■ REQUIRED TASK ■
Gather every line of the material below that contains the string "width", and copy each one out in full.

■ Text and element pointing records ■

**********

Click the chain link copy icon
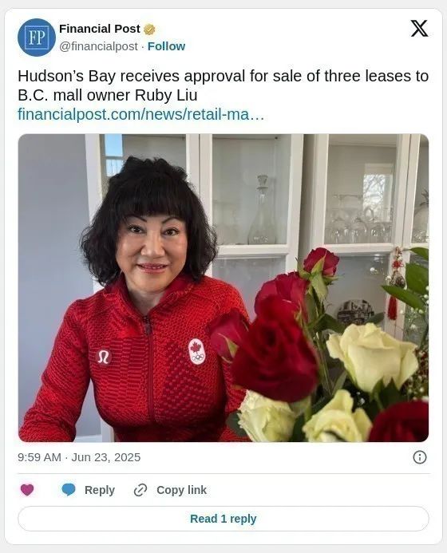 point(140,490)
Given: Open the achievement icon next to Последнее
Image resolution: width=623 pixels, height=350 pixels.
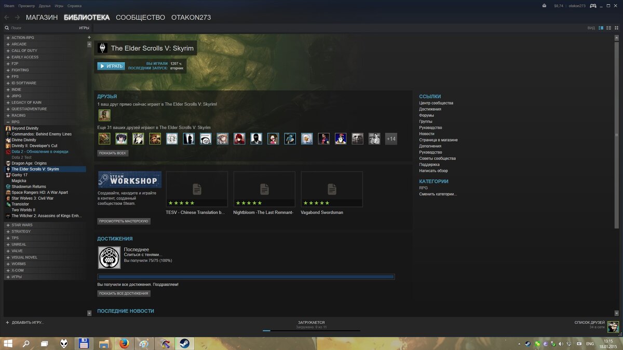Looking at the screenshot, I should [109, 257].
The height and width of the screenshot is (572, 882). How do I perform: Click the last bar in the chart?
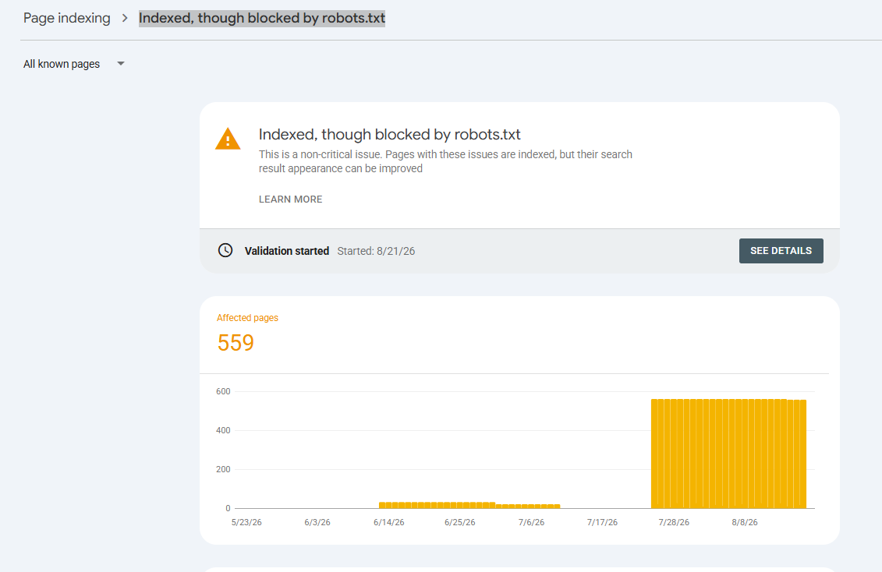(803, 454)
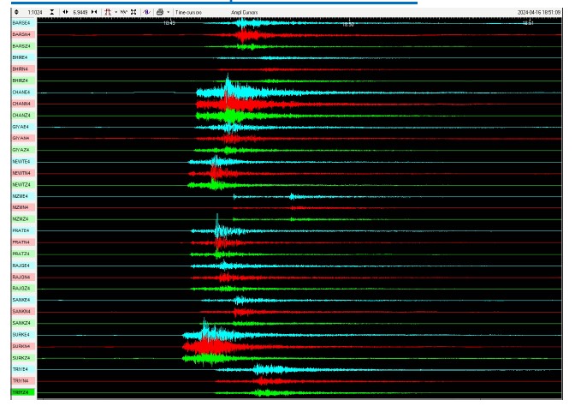Open the dropdown arrow beside the printer icon

click(x=168, y=13)
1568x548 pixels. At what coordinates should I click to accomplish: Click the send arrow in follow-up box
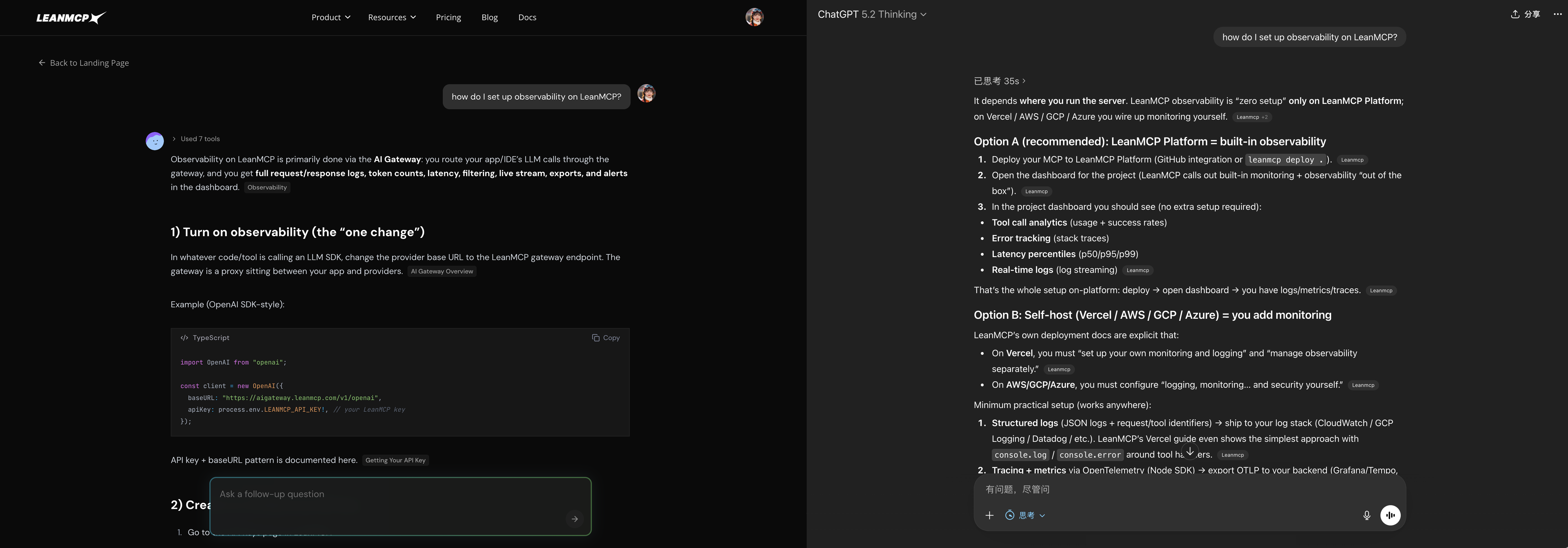click(574, 519)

**********

■ RESULT OF THE TASK ■
Image resolution: width=623 pixels, height=350 pixels.
The height and width of the screenshot is (572, 882). How do I perform: Click the last bar in the chart?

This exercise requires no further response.